Hydrogen storage solved?

storage.jpgUK-based Greenbangers who watched Top Gear this weekend will recall gigantic ridiculously right-wing loudmouth Jeremy Clarkson wittering on about how solving the problem of Hydrogen storage would end the world’s fuel problems.

People, he had a point, so get your thinking caps on.

The problem with Hydrogen is you need a ridiculously big vessel to hold it, and it’s very difficult to compress without using technology that would take lots of powering (see the hitch?).

Some bright sparks have come up with what they think might be an answer, so you will have to work fast. A team of UK scientists has come up with a very small material with a large surface area on which the Hydrogen could be stored. Clever beans.

This from RSCPublishing:

 

‘Using hydrogen as a CO2-free fuel is a nice idea,’ said Svec.
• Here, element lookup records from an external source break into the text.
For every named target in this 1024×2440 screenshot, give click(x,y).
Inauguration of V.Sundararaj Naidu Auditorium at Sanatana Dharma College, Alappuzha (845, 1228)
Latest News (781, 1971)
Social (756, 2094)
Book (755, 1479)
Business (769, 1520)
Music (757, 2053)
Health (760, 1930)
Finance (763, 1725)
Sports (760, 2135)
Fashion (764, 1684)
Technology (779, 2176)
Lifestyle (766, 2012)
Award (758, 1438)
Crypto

But storing the gas is complicated as the gas is ‘very difficult to compress or liquefy. One alternative is to store it in materials with a very high surface area.’

The Berkeley team made the new material by adding small molecular crosslinkers to polyaniline that had been swelled in solvent. These short, rigid crosslinks hold the polymer chains apart even when the solvent is removed, leaving a material full of nanometre-scale pores. The resulting mesh had a surface area eight times higher than the best previous porous polyaniline, and a high affinity for hydrogen.